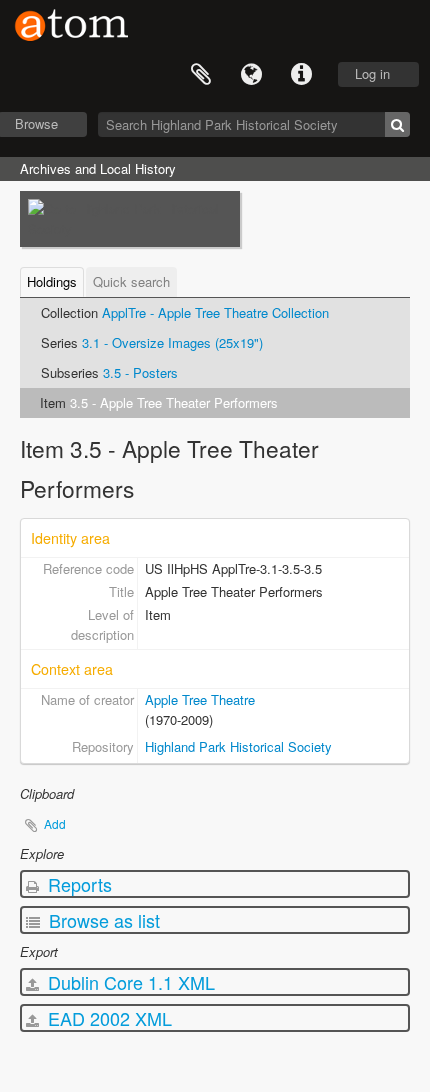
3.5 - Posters (140, 372)
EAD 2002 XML (107, 1018)
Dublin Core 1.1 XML (129, 982)
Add (55, 823)
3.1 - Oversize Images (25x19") (172, 342)
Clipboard (201, 75)
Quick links (301, 75)
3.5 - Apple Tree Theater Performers (174, 402)
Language (251, 75)
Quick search (131, 281)
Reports (77, 884)
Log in (372, 73)
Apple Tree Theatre (200, 699)
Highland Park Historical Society (238, 746)
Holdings (52, 281)
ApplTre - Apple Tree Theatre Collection (215, 312)
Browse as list (102, 920)
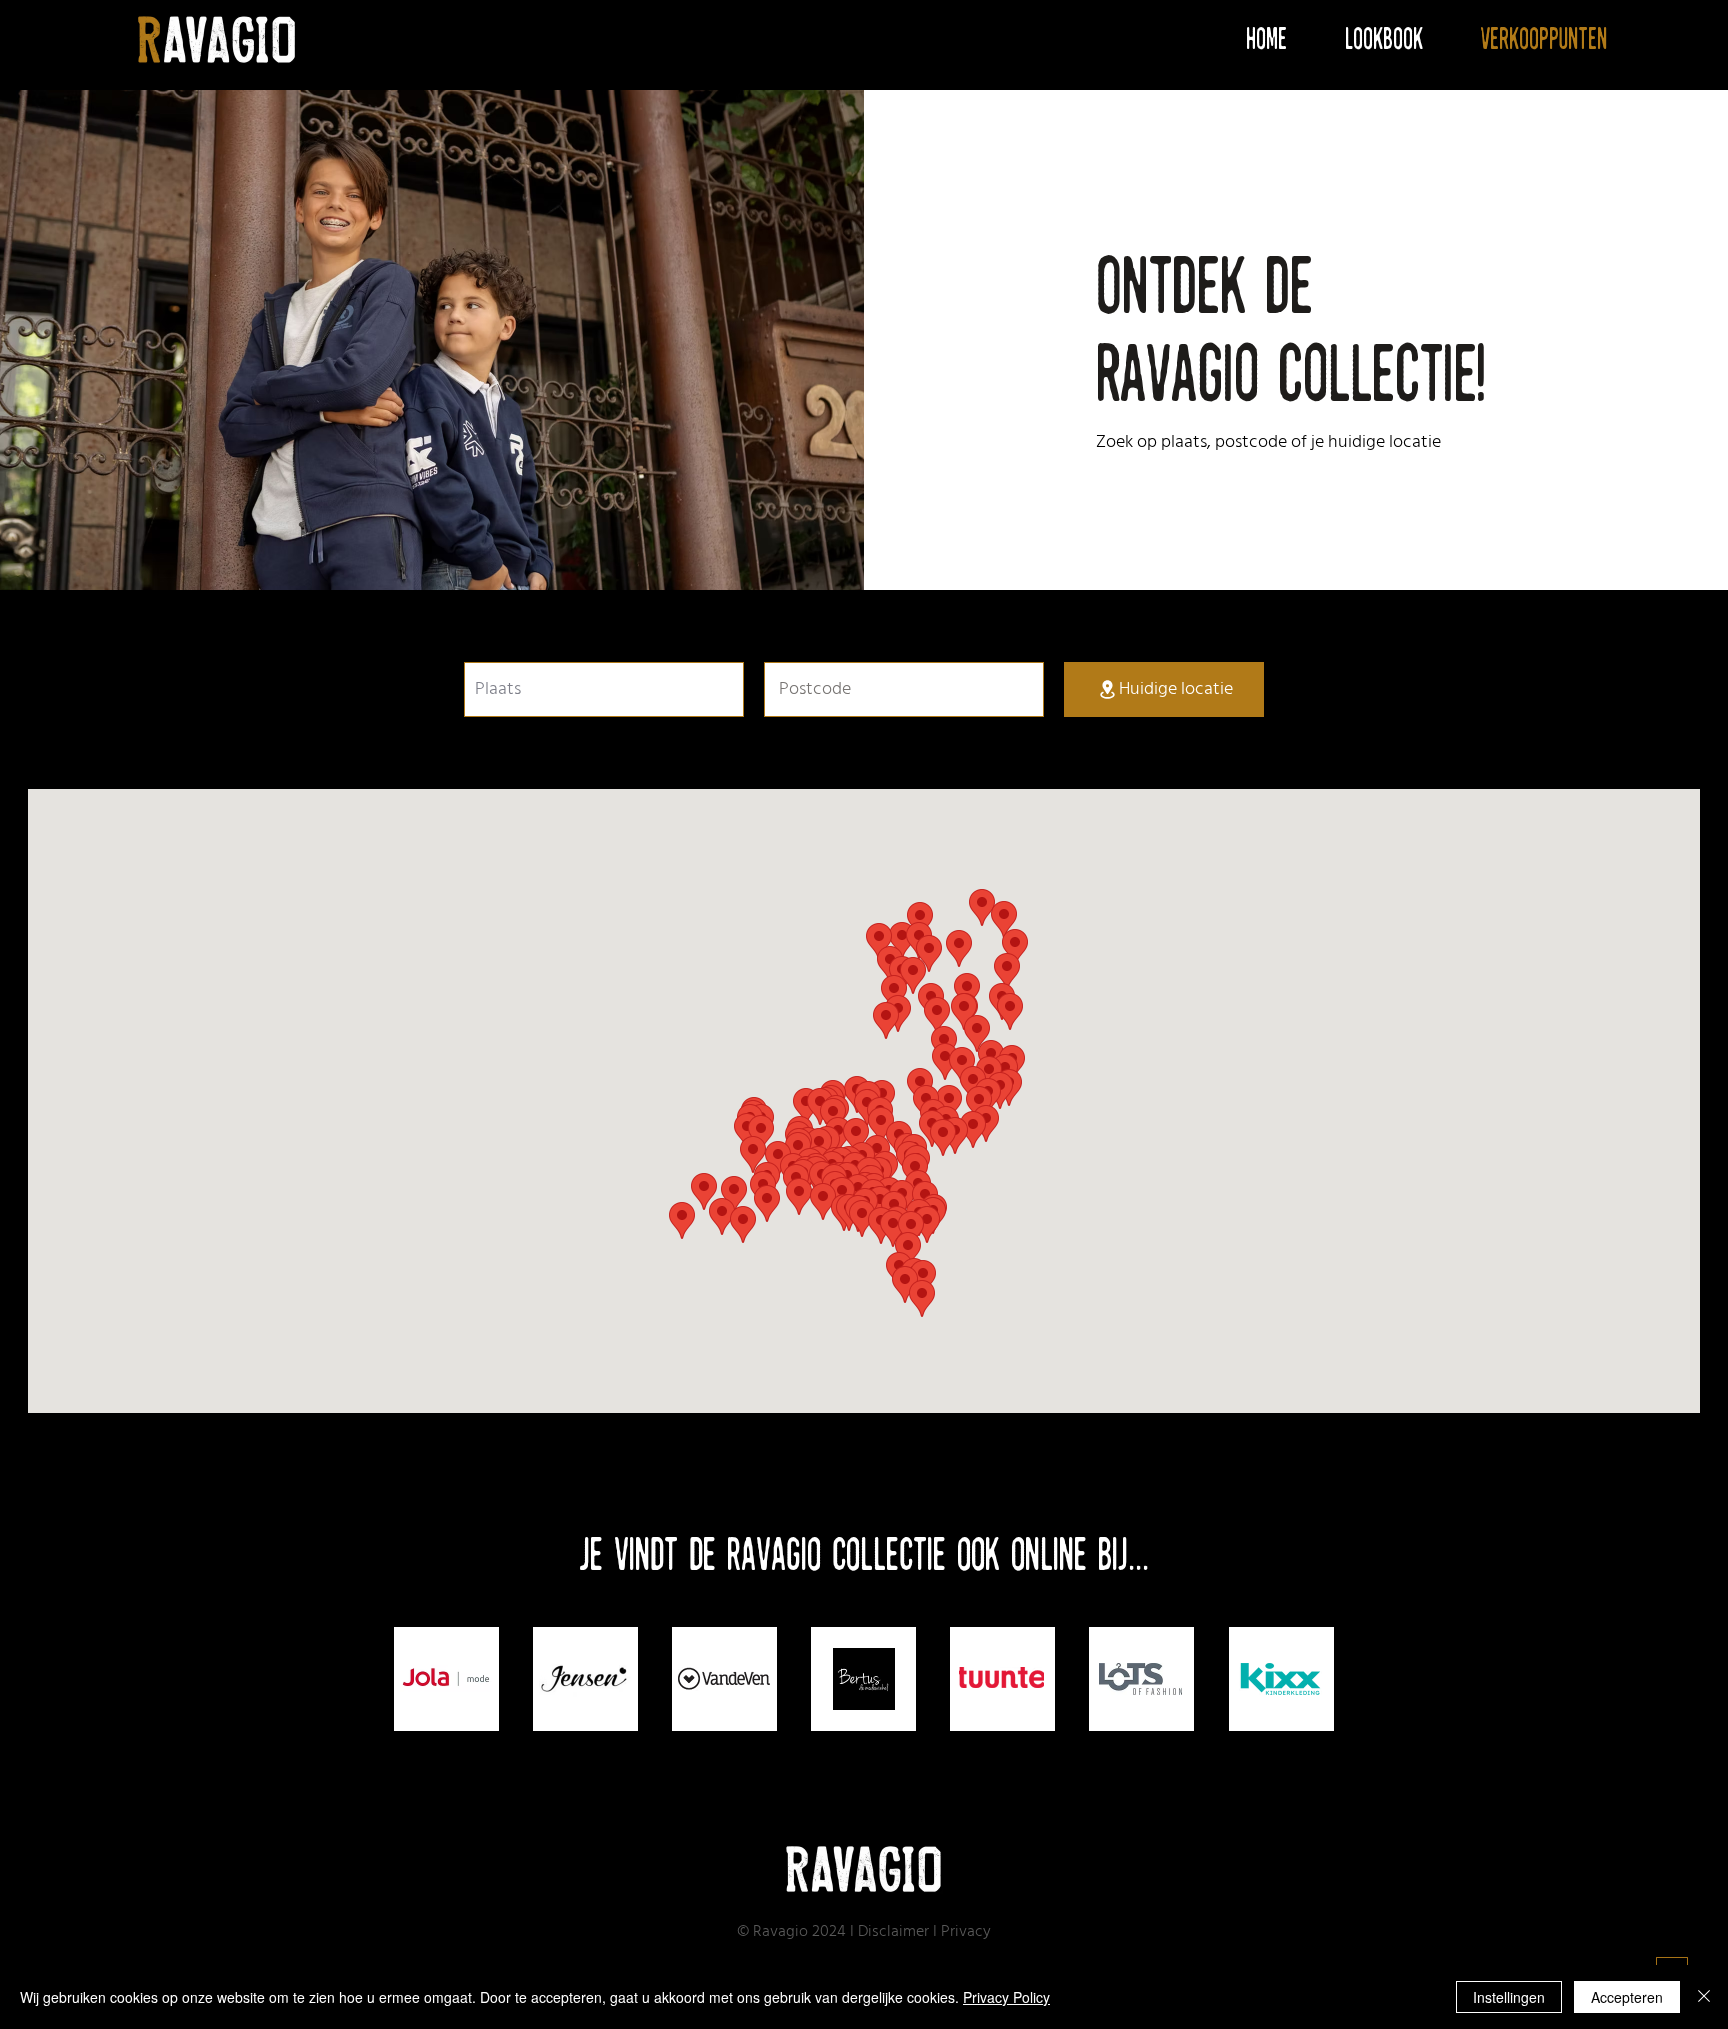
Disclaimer (893, 1932)
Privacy (966, 1932)
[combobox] (604, 689)
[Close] (1704, 1997)
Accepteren (1627, 1997)
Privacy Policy (1006, 1997)
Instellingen (1509, 1997)
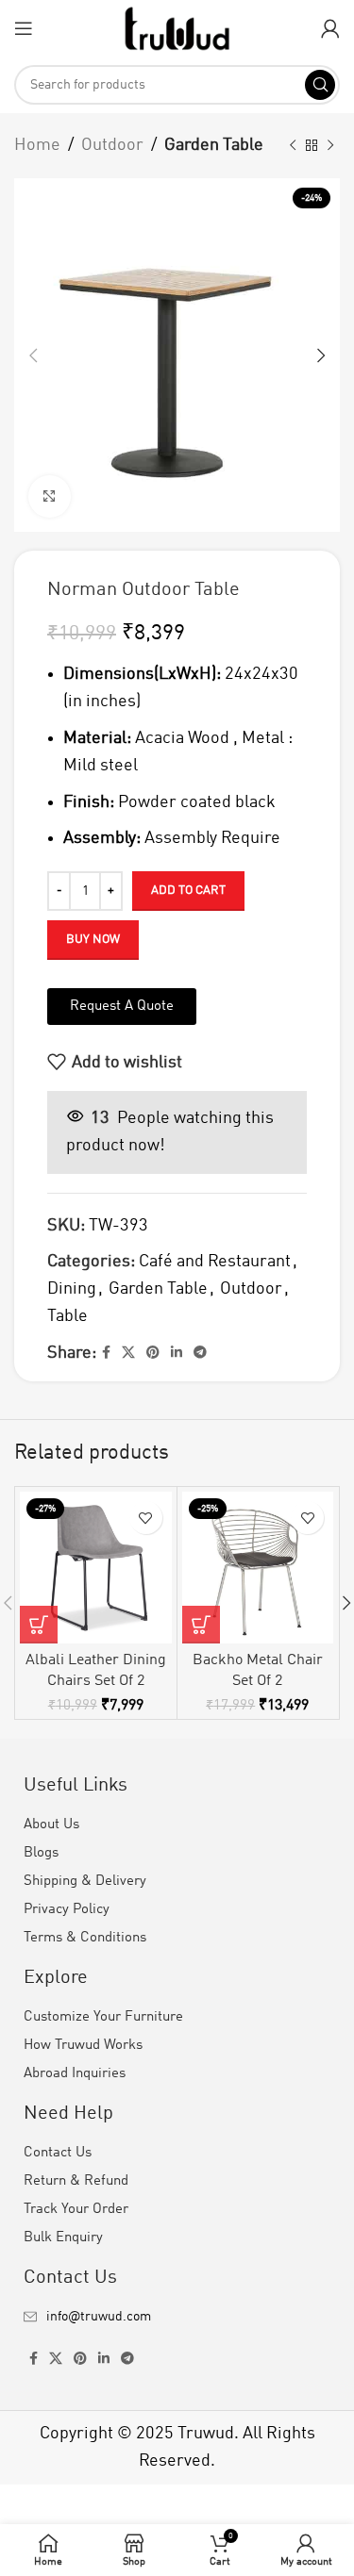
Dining (71, 1288)
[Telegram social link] (200, 1353)
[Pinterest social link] (153, 1353)
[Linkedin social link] (176, 1353)
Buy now (93, 939)
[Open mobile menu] (23, 28)
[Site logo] (176, 27)
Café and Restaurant (215, 1261)
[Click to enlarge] (49, 496)
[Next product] (330, 145)
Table (67, 1316)
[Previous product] (292, 145)
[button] (39, 1624)
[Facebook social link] (106, 1353)
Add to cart (188, 890)
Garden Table (213, 145)
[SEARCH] (320, 85)
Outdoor (112, 145)
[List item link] (177, 2316)
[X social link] (128, 1353)
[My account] (330, 28)
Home (37, 145)
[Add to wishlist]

------------------------------------

Exactly as they stand, write the lines from the one holding "Dublin Core 1.1 XML (129, 982)" to the end of the material, both ends included. Do not copy the pictures.

Dublin Core 1.1 XML (129, 982)
Add (55, 823)
3.1 - Oversize Images (25x19") (172, 342)
Clipboard (201, 75)
Quick links (301, 75)
3.5 - Apple Tree Theater Performers (174, 402)
Language (251, 75)
Quick search (131, 281)
Reports (77, 884)
Log in (372, 73)
Apple Tree Theatre (200, 699)
Highland Park Historical Society (238, 746)
Holdings (52, 281)
ApplTre - Apple Tree Theatre Collection (215, 312)
Browse as list (102, 920)
Disclaimer (893, 1932)
Privacy (966, 1932)
[combobox] (604, 689)
[Close] (1704, 1997)
Accepteren (1627, 1997)
Privacy Policy (1006, 1997)
Instellingen (1509, 1997)
Dining (71, 1288)
[Telegram social link] (200, 1353)
[Pinterest social link] (153, 1353)
[Linkedin social link] (176, 1353)
Buy now (93, 939)
[Open mobile menu] (23, 28)
[Site logo] (176, 27)
Café and Restaurant (215, 1261)
[Click to enlarge] (49, 496)
[Next product] (330, 145)
Table (67, 1316)
[Previous product] (292, 145)
[button] (39, 1624)
[Facebook social link] (106, 1353)
Add to cart (188, 890)
Garden Table (213, 145)
[SEARCH] (320, 85)
Outdoor (112, 145)
[List item link] (177, 2316)
[X social link] (128, 1353)
[My account] (330, 28)
Home (37, 145)
[Add to wishlist]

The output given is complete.